A scheme of the proposed mechanism of the MIP3α-mediated superior efficacy of CAR T cells Well-responding CAR-T cells are activated upon exposure to tumor cells, thereby promoting MIP3α secretion. Elevated MIP3α recruits more T cells, especially T lymphocytes with the memory phenotype (CCR6-positive), to the tumor site. Prior studies also suggested that MIP3α could recruit DCs to activate endogenous T cells in tumors (dashed arrows). This may explain why MIP3α can serve as a prognostic predictor with high sensitivity and specificity for identifying patients at higher risk for NR/ER at an earlier time point

High-level inflammatory cytokines also have been used for the prediction of CAR-T efficacy and some of them appeared to be associated with the onset of CRS [23]. Up till now, the correlation between CRS and CAR T-cell effects remained controversial and the severity of CRS was affected by many factors, including patient-specific factors such as tumor burden [3] and treatment-related factors such as doses of CAR-T cells and the administration of tocilizumab [24]. As shown in supplementary Fig. 3l, the Kaplan–Meier curves in B-NHL patients with grade 3–5 CRS differed from those with grade 0–2 CRS, although the difference was not statistically significant (P = 0.0954). This finding suggested that CRS severity might partially reflect the response of CAR T-cells, but did not suffice to act as a prognostic indicator. In our study, MIP3α, as a promising prognostic biomarker for patients following CAR19/22 cocktail CAR T-cell therapy, was not affected by CRS severity. It might be more reliable as a prognostic biomarker.

The issue of poor CAR T-cell trafficking is important to CAR-T treatment, not only to solid tumors but also to hematologic malignancies. A previous study showed that B-NHL patients in complete remission had significantly increased T/CAR-T cells, and high infiltration of TAM, suppressing T-cell proliferation, was negatively correlated with remission status [20]. CAR-T cells in tandem with IL-7 and CCL19 reportedly increased DC and T-cell infiltration and prolonged CAR T-cell survival [25]. Similarly, our results indicated that MIP3α could recruit more immune cells, such as T lymphocytes, into the tumor tissues. Increasing tumor-infiltrating immune cells is known to be associated with more favorable clinical outcomes of CAR-T treatment. Therefore, MIP3α, which could attract T cells without affecting the tumoricidal effect of CAR-T therapy, has the potential to be used with CAR-T cells to improve the efficacy, through CAR-T cells armored with MIP3α. CAR-T cells expressing relevant chemokine receptors such as CCR4, CXCR1 or CXCR2 have been reported to enhance the efficacy of immunotherapy [26,27,28,29]. Similar to these studies, CAR-T cells overexpressing CCR6, the receptor of MIP3α, might be effective in poorly responsive patients with high baseline serum MIP3α levels in tumor tissues. In the future, the specific efficacy of CCR6-expressing CAR-T cells could be further investigated after the identification of CAR-T-resistant tumors with high levels of baseline MIP3α.

In summary, this study showed that relapse occurred mainly within six months after sequential CAR19/22 T-cell infusion. Moreover, MIP3α could act as a valuable post-infusion biomarker for identifying patients with NR/ER, and could contribute to the early intervention after CAR-T therapy. By taking advantage of the synergistic effect of MIP3α, CAR-T cells might be modified to further improve the efficacy of cellular immunotherapy. More investigations are needed to identify factors that dictate the clinical outcomes of CAR-T treatment to achieve long-term remission for most patients.

=======

→ **PROBLEM SET**:
a – In the passage on MIP3α and CAR T cells, how soon after sequential CAR19/22 T-cell infusion did relapse mainly occur?
b – From the passage on MIP3α and CAR T cells, quote the stretch from "In summary, this" through "for most patients.".

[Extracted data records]
=======

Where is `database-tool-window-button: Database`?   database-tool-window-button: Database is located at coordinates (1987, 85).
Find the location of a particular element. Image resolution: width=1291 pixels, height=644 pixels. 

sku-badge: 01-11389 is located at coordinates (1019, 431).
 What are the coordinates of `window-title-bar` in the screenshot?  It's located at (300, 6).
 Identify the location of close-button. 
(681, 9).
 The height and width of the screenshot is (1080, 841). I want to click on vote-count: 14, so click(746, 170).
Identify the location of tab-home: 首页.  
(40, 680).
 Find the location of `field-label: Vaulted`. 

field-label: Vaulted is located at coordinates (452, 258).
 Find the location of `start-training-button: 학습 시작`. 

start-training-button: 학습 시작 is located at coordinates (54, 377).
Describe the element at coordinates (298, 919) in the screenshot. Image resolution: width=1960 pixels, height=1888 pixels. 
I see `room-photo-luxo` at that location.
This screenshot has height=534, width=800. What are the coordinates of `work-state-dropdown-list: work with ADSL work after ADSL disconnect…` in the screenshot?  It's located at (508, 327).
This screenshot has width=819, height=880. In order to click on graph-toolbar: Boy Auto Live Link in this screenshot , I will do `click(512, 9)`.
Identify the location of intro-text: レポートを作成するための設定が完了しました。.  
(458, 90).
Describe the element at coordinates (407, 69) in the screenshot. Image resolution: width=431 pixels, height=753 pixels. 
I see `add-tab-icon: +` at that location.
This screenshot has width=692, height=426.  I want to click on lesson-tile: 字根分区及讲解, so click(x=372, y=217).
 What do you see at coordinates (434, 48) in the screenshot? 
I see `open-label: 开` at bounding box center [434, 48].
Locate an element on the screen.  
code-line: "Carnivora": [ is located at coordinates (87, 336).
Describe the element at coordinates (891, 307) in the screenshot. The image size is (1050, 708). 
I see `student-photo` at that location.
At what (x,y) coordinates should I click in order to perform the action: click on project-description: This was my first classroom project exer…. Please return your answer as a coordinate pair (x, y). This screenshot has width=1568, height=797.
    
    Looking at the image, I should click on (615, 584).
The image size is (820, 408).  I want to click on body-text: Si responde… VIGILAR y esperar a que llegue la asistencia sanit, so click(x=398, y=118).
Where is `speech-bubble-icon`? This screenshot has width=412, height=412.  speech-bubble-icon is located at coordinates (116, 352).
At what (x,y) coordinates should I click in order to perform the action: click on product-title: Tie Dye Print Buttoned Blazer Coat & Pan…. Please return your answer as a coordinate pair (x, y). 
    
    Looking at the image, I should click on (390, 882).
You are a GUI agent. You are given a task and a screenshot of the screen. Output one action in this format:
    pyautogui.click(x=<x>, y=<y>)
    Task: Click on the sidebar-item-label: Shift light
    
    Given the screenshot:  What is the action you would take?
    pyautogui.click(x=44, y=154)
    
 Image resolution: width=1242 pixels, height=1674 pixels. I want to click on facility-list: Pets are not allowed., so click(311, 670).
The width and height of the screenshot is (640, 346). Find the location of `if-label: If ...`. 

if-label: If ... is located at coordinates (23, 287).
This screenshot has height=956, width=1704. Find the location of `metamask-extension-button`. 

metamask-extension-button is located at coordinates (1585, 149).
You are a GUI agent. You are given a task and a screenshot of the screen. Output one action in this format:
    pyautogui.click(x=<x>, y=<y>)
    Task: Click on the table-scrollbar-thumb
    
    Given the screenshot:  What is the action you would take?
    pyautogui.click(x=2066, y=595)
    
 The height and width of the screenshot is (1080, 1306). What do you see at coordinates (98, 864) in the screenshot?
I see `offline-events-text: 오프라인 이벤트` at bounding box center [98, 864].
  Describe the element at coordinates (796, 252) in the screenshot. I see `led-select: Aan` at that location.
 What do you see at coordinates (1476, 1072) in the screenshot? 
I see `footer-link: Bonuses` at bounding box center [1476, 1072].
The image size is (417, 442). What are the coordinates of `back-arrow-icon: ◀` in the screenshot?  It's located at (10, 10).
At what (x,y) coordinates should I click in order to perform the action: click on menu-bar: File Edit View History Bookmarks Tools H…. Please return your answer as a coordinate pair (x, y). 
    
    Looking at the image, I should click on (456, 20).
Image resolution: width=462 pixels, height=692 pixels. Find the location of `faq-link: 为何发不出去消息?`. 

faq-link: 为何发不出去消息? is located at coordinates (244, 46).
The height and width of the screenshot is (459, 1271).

=======

→ **ANSWERS TO THE EXERCISES**:
a – Mainly within six months after the infusion.

b –
In summary, this study showed that relapse occurred mainly within six months after sequential CAR19/22 T-cell infusion. Moreover, MIP3α could act as a valuable post-infusion biomarker for identifying patients with NR/ER, and could contribute to the early intervention after CAR-T therapy. By taking advantage of the synergistic effect of MIP3α, CAR-T cells might be modified to further improve the efficacy of cellular immunotherapy. More investigations are needed to identify factors that dictate the clinical outcomes of CAR-T treatment to achieve long-term remission for most patients.